That is something we haven’t cooked for several years since we have had trouble to find it. But now we were able to get some really nice cheeks from grass-fed cows, which were even better than we remembered them to be. So tender and loaded with fat.
Beef cheek stew w. celery
- Beef cheeks
- Red onion
- Celery sticks
- Root celery
- Bay leaves
- Green pepper
- Chili powder
- Apple cider vinegar
- Bone broth + water
- Brown the beef cheeks on both sides in a hot saucepan with some cooking fat. Put the cheeks aside.
- Chop all the vegetables in small pieces and add to the pot.
- Place the cheeks back and add bone broth + water until all is covered.
- Add the seasoning and a splash of apple cider vinegar for some acidity.
- Let it boil for about 30 minutes on the stove and than place it in the Wonderbag.
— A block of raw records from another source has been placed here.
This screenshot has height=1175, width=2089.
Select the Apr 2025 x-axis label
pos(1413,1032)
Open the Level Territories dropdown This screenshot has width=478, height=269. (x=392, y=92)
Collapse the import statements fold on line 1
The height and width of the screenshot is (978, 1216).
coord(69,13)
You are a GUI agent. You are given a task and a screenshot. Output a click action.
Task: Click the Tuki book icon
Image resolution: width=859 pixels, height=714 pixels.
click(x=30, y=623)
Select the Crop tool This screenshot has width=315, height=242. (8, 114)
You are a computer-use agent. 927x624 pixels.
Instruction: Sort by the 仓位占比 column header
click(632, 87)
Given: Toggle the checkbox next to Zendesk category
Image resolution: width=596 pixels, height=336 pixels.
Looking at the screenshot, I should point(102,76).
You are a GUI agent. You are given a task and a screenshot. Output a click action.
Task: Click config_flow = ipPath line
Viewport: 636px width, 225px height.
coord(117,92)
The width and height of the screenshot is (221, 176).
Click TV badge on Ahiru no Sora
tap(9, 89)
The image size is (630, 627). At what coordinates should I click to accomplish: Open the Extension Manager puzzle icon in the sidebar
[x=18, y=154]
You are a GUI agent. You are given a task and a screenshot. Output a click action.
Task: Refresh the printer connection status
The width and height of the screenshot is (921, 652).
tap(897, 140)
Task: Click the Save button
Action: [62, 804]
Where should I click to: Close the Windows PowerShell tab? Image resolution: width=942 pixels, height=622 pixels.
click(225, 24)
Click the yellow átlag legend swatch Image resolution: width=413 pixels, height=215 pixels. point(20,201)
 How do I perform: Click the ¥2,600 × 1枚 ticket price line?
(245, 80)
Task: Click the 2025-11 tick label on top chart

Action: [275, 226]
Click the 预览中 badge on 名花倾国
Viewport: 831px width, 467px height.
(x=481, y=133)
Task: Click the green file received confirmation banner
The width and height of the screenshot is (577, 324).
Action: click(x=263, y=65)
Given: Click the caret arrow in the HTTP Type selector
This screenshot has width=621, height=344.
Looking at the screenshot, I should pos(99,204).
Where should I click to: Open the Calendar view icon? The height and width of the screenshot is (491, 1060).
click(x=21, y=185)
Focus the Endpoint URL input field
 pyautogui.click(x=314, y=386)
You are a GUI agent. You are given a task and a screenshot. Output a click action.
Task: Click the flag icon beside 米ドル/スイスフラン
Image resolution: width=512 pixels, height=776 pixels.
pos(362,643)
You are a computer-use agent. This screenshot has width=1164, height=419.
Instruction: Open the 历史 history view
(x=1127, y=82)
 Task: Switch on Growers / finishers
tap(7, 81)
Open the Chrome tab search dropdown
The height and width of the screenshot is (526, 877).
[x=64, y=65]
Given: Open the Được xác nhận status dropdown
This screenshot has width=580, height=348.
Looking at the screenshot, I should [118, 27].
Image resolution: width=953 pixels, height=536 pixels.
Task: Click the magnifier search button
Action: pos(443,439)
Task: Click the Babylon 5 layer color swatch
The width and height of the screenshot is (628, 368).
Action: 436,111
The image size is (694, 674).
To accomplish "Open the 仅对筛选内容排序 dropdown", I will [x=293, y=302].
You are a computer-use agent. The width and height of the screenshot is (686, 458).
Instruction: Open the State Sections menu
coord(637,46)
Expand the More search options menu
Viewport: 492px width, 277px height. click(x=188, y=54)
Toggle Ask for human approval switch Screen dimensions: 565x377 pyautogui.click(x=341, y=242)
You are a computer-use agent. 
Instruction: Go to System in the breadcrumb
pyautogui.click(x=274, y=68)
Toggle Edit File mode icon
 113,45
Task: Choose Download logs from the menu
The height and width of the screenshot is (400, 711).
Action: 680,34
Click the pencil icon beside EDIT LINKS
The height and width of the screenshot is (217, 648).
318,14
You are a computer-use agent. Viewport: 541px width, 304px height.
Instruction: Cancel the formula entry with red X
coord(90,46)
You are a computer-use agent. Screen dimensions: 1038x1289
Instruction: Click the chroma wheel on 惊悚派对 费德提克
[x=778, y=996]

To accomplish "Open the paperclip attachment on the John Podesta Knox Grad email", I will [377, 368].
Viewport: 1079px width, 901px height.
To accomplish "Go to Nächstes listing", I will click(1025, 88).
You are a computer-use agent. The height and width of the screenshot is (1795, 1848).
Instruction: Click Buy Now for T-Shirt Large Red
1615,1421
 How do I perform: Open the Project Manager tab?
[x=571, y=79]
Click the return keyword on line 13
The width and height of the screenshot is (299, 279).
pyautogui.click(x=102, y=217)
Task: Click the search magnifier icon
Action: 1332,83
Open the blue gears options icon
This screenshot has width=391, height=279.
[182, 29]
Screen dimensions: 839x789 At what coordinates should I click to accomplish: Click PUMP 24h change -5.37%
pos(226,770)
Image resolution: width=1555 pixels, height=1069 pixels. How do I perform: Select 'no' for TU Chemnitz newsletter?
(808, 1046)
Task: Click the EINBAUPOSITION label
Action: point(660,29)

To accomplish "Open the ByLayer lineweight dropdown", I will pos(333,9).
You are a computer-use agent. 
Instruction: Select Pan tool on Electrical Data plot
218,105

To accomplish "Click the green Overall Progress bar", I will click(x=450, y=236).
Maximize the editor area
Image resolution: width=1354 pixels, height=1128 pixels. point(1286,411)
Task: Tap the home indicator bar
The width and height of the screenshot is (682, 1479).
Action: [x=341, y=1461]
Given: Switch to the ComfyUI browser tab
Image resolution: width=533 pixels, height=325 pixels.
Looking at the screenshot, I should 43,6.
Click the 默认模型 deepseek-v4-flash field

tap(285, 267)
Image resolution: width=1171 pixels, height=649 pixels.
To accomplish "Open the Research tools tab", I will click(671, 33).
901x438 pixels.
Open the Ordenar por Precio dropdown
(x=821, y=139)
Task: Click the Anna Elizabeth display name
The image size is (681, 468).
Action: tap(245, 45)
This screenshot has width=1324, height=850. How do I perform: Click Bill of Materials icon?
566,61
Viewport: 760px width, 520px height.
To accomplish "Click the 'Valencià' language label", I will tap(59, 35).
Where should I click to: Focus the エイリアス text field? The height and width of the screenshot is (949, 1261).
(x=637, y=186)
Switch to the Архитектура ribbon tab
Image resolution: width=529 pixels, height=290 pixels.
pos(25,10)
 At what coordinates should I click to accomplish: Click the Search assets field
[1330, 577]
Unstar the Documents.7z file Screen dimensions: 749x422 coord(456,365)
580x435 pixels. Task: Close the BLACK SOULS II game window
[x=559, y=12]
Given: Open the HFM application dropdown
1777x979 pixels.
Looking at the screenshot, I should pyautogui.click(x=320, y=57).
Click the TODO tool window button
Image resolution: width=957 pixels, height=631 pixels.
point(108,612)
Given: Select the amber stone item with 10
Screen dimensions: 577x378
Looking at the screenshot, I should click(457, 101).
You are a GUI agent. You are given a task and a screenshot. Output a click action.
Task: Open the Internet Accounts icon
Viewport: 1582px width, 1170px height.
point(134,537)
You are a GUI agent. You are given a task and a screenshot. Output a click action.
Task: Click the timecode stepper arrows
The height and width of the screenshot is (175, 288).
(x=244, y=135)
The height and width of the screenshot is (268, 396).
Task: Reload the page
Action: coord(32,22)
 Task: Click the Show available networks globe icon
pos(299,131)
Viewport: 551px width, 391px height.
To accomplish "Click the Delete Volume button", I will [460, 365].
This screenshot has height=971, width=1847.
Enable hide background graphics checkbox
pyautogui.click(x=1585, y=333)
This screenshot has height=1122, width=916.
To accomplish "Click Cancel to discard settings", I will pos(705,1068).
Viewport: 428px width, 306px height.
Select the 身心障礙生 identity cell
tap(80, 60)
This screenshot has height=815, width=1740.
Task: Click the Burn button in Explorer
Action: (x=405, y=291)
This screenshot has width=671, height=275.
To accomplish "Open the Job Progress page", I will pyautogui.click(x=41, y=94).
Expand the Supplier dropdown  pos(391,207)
Seal tightly and leave for a couple of hours. (Or leave at the stove until the meat is really tender.)
- When ready, slice the meat and serve with the yummy broth.
The taste of the celery was a really nice complement to the meat and the bay leaves gives such a nice depth of all the flavors.
We had the stew with some steamed carrots and savoy kale and topped with soured cucumber and some greens. Turned out as a great dinner, with a glass of red wine to as well.